Sie kam also quasi in diese Welt als ich mal wieder außersaisonale Weihnachtsgefühle hatte. Und seitdem ich sie das erste Mal unbeholfen auf dem Arm hielt, klebt an ihr eine Portion Sternenstaub so fest wie der Schatten an Peter Pan nachdem Wendy ihn wieder angenäht hatte. Ich hatte als Kind immer imaginär die Taschen voll damit — man wusste ja nie wofür man ihn so gebrauchen konnte.
So kam es auch, dass sie mir zwei Jahre später mit ihrem Drachen von einer dänischen Sanddüne fast nach Nimmerland davon flog. Vier Jahre später zeichnete ich mit ihr an Weihnachten ein Bild mit Märchenschloss, Feenwald und Sternenhimmel. Ich verriet ihr, dass ich ein paar Elfen kenne, die es für sie verzaubern würden. Das geschah dann auch einen Tag später in meinem Zimmer in Form von Crayola-Glitzer-Kleber und Nachtleuchtfarbe. Das Staunen war groß, als die Sterne auf dem Bild plötzlich im Dunkeln leuchteten.
Wer jetzt mitgerechnet hat, merkt, dass ich zu diesem Zeitpunkt bereits zwölf war und meine Welt größtenteils durch Herr der Ringe geprägt wurde. Für diese Bücher stand ich sogar am Wochenende freiwillig um fünf Uhr in der Frühe auf, um bei einer Duftlampe mit ziemlich künstlich riechenden Kokosduftöl und Tee zu lesen.
Wir teilen heute noch den Hang zu Bücher mit eine Dash of Magic. Wir tanzten beide Ballett, wobei sie ausdauernder war als ich. Ich habe mich nach einem Stilbruch — ein drei Jahre andauernder Ausflug zur Karate — in der Akrobatik verloren. Und wäre ich nicht so vernünftig, wäre ich schon längst mit dem Nachtzirkus weggelaufen.
Sie schenkte mir letztes Jahr mit ihrer Familie zur Verteidigung meiner Doktorarbeit eine Kristallglaskugel für meine Fotografie. Mit dieser Kristallglaskugel saßen wir am Wochenende in einem Cafe. Ich aß Kuchen mit Spekulatius, der so weihnachtlich schmeckte, dass Frank Sinatra in meinem Kopf Jingle Bells sang. Sie aß Pancakes mit karamellisierten Nüssen. Wir tranken außerdem jeder eine Kanne Tee und wärmten uns für unser Shooting auf. Sie war das Mädchen, das als allerallererstes vor meiner Kamera stand — im Sonnenuntergang auf dem Feld neben meinem Kleingarten. Sie war der geduldigste Mensch der Welt und obwohl die Fotos technisch nicht perfekt waren, liebe ich sie noch immer. Diese Wochenende, knapp zwei Jahre später, zauberte Christian ein Make-up, das aus ihr die junge Reese Witherspoon herausholte. Wieso war mir diese Ähnlichkeit nicht schon vorher aufgefallen?

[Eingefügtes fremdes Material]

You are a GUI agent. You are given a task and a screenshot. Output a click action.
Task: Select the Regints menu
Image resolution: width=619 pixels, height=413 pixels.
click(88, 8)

Wenig später befanden wir uns auf irgendeinem Feld. Die Sonne stand bereits tief hinter einer diesigen Schicht Wolken und der Wind fegte uns durch die Haare. Wir hatten vielleicht eine Dreiviertestunde bis uns die Hände abfroren. Wir konnten in dieser Situation nicht verhindern, dass etwas Sternenstaub von dem Mädchen in die Kugel strömte, welches damals von einer listigen Achtjährigen damit eingestäubt wurde.
“Moon dust in your lungs, stars in your eyes, you are a child of the cosmos, al ruler of the skies.”